長女が日本語を「国語」として習ったのは中学3年生まで。その後、高校1年生の時に外国語として勉強しました。高2・3年生の間は生活の中で日本語を使うだけで、大学に入ってから、選択科目の一環で、日→英・英→日の翻訳のクラスを取りました。
言葉は進化するものですから、言葉に囲まれていないと進歩しないし、維持するどころか、むしろ退化します。高校2・3年の時には家族以外と日本語を使う機会はほとんどない状態でしたが、大学に入ると、自分と同じように育った(育てられた)オーストラリア育ちの仲間が出来たり、日本からの留学生達と出会い、彼らを通して再び日本語のアップデートをしています。帰省する度に口調がいまどきの若者っぽくなっていて面白いです。お陰で私も若者の日本語に触れる機会が増えました。
日本からの留学生によく言われるセリフが、「たまに面白い間違いするから、ああそうだった、オーストラリア育ちだったって気づかされる。
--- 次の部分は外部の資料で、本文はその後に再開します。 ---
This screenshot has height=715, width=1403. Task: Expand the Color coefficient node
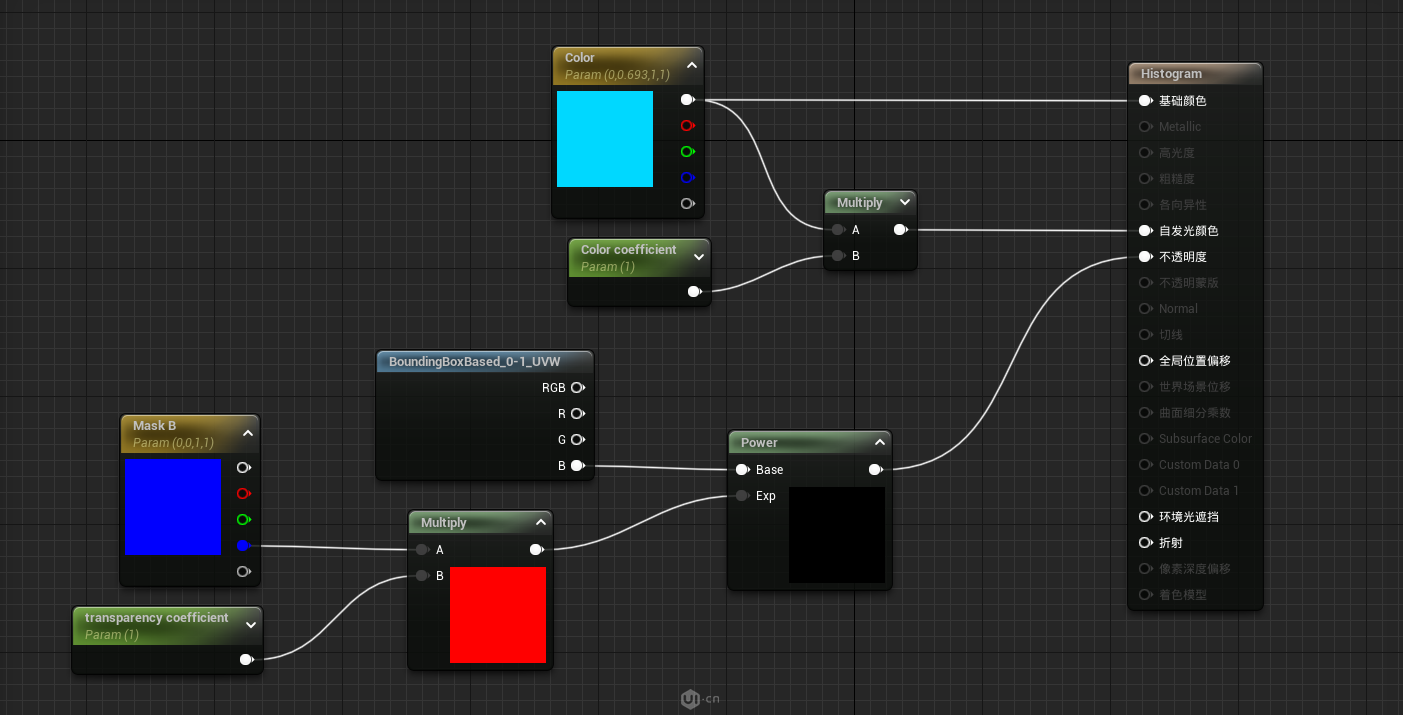[698, 257]
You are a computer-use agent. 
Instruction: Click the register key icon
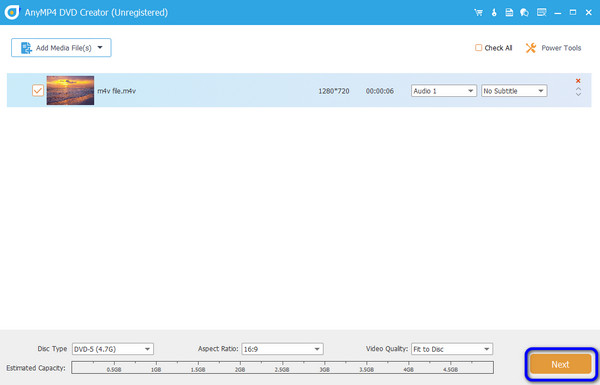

」だそうです。
子供の頃のテレビ番組の話とか、アイドルの話とか、お笑いの話とか、学校の話とか、どうして日本のことそんなに知ってるの?と驚かれるそうです。
オーストラリアの休みを使って日本の中学校へ通った際、ちょうど中間テストの期間と重なり、わけがわからないまま社会や理科のテストを受けたら30点だった、正解が「卑弥呼」だという問題で漢字がわからなくて「ひみこ」と書いたらバツだった、△(三角)くらいくれたっていいじゃんと思った、英語なら100点取れるかと思ったら取れなかった、どうしてオーストラリアの友達がエンジョイしている間に私は日本でも学校へ通わされてしかもテストを受けさせられて酷い点を取らされているんだ(泣)と自分にとって黒歴史だったものが今では笑いのネタになっているそうです。
大学に入ってから、自分と同じような「オーストラリア育ちだけど親が外国人」だという子達にたくさん出会って、そういう子達と話す時が一番居心地がいいということを知った。アイデンティティークラッシュ(アイデンティティークライシス)の話もたまにするけれど、自分にはそういったこともなかった、と言っていました。
日本語も英語も使えるアルバイトを見つけ、人脈を広げ、彼女なりにオーストラリアと日本の架け橋になれるよう頑張っているようで、すごく嬉しいし楽しいと言っています。
言語のレベル的にはすでに英語の方が高いでしょう。けれども、家族とは違う日本人に囲まれて過ごすことで、日本語のレベルアップも出来ているのではないでしょうか。
娘が日英両方の言葉を使う仕事に就きたいと願った場合、日本語がネイティブな人達と同じ土俵で競うにはハンディがあるでしょうが、オーストラリア側に立って日本を相手に仕事をするならば他人(ひと)よりもチャンスがあるのではないでしょうか。
学生の間にいろいろな経験を積んで、たくさん恥をかいて、ステップアップしていって欲しいと思います。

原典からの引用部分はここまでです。